Keyword use is also a fundamental that should not be overlooked. But remember, the priority is on optimizing for people and the experience they have with your content. Copy should flow smoothly and not read like it’s unnaturally using keywords. Find out what phrases your competitors are using to attract search traffic by using SEMRush, SpyFu or Keyword Spy.
4. Facts Tell, Stories Sell: Figure out why customers buy and create keyword optimized content that tells stories about how and why your products solve customer problems.
Talk to sales staff and ask them about how they are so successful and about the discussions they have with customers. Those stories are a goldmine of ideas for great content that matters to people who want to buy your products and services. Content sourcing and ideation can be challenging, but tapping into the Q and A around topics that matter during the sales cycle reveal a never ending source of meaningful ideas.

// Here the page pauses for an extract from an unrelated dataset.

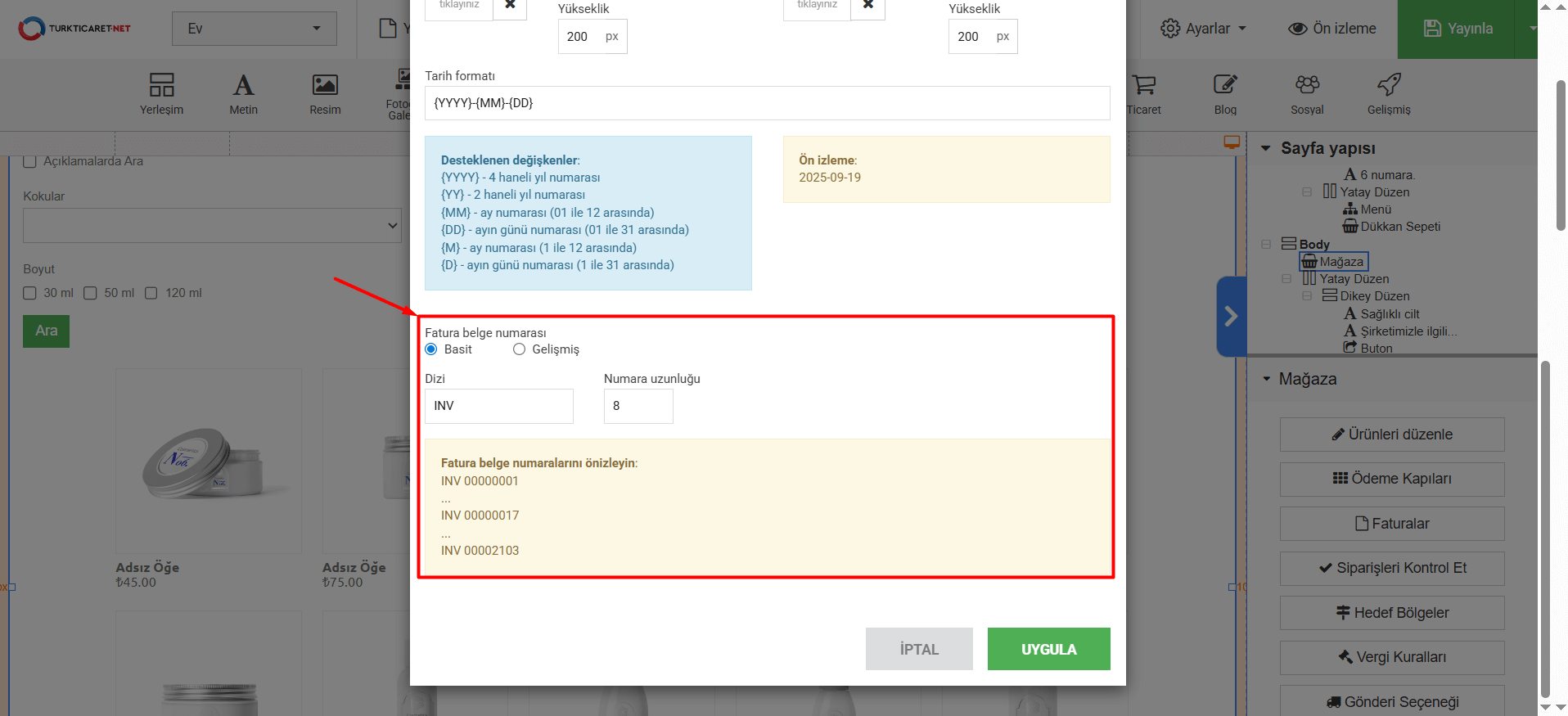Open the Yerleşim layout tool
Viewport: 1568px width, 716px height.
tap(161, 93)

5. Optimize for Search & Share: While a lot of optimization emphasis is placed on creating web pages and media (images, video, audio) around topics and even specific keywords that customers are actually searching for, it’s also important to make social sharing compelling and easy.
To do that, start mastering the art of title writing to catch people’s attention but also include search phrases. Example, “10 Essential [keyword phrase] Tips & How to Boost [keyword phrase] Performance.
Also be sure to include social sharing widgets in your content and experiment with the best formats and networks for your audience. Most of optimization is simply about making it easy for people to do what you want them to do. Finding and sharing your content is certainly near the top of the list.
6. Links Are Like Electricity: Light up useful content on your website by sharing with topically relevant social networks, through blogging and byline articles in industry publications. Find out where your competitors are getting their links by using tools like Majestic SEO, AHerfs or Open Site Explorer.
Do not underestimate the power of media relations and PR for getting into industry publications that also result in links. Whether through feature articles or guest blog posts, contributing content or insight to respected publications that also include a link to your brand’s social or web assets helps brand credibility, sends traffic and influences search visibility.
7. Tune Up Your Engine for Search Engines: Have your website audited by a SEO professional to ensure keyword targeting in content, technical friendliness to Google and Bing, inbound links and social shares. Pages that load fast for people and search engines is good user experience and good SEO.Web Developers and content management systems can be your worst enemy if left unoptimized for search.
8. Live the ABO: Always be Optimizing: Optimization is a continuous process of creating and promoting keyword optimized content on social networks, through industry media and online communities, then monitoring performance through analytics and making refinements.
Be sure to allocate resources for monitoring social networks (Trackur, SproutSocial, or Sysomos among many others), tracking and evaluating web analytics and applying conversion rate optimization best practices to ensure your findable and sharable content is influencing action.
The blocking and tackling of online marketing may not be the most glamorous, by why leave so much marketing opportunity on the table with skills and tactics we all claim to be so good at? Optimized marketing requires a solid foundation and if your organization is having difficulty scaling performance, then maybe it’s time to take a look at the fundamentals.
I think Optimize is a book that covers these fundamentals pretty well, so be sure to check it out.
What are some of the online marketing basics that you see often overlooked?